Required work: Within the listing below, tally the lines where the word "each" appears, and answer with nothing but the tally.

Provided entries:
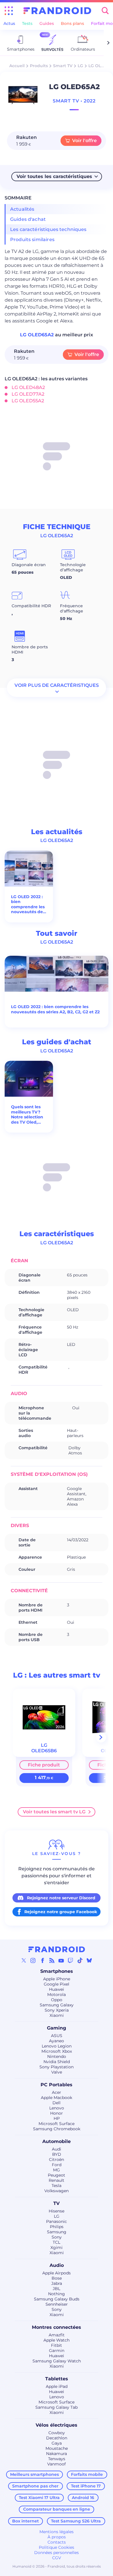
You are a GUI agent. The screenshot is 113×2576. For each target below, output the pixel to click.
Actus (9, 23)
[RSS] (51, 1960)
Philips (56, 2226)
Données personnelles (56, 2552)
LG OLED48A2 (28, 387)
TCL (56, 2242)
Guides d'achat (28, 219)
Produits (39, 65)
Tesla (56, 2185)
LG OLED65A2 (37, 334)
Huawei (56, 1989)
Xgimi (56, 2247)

---

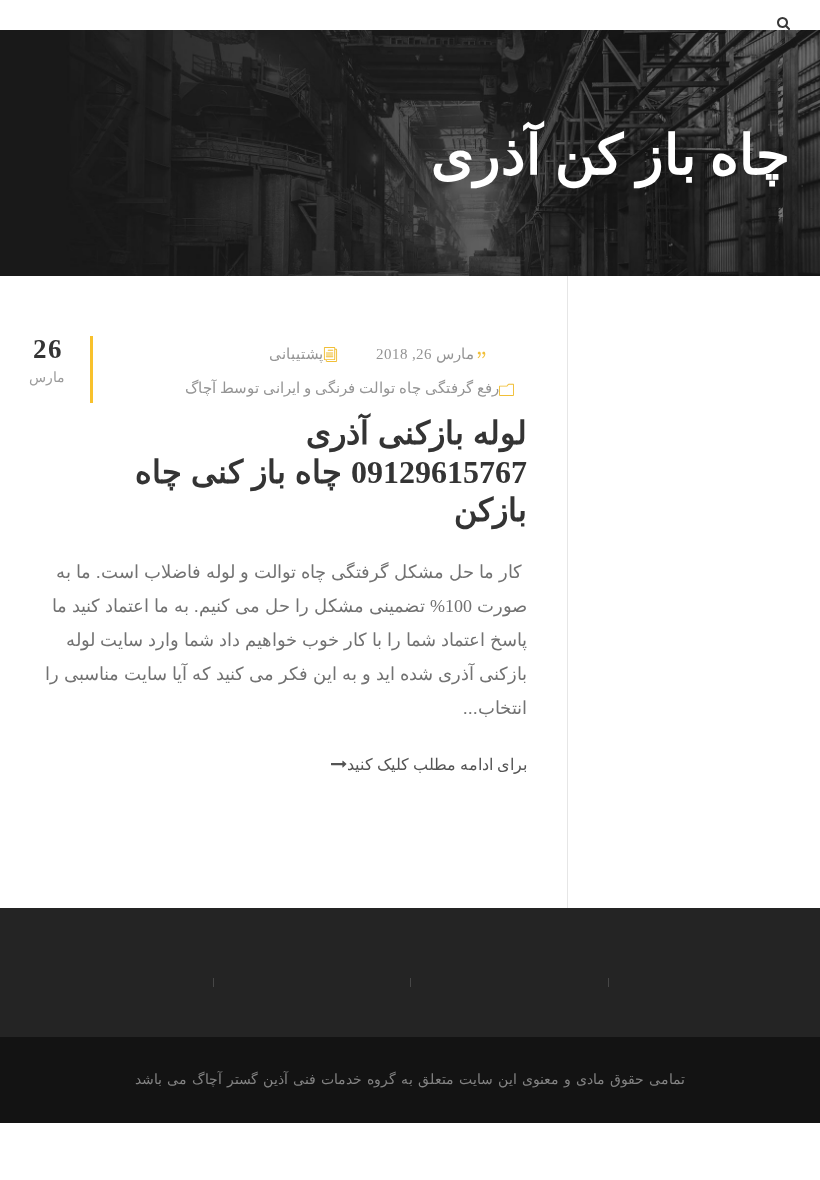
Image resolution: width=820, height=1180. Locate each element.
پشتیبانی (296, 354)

Task response: 2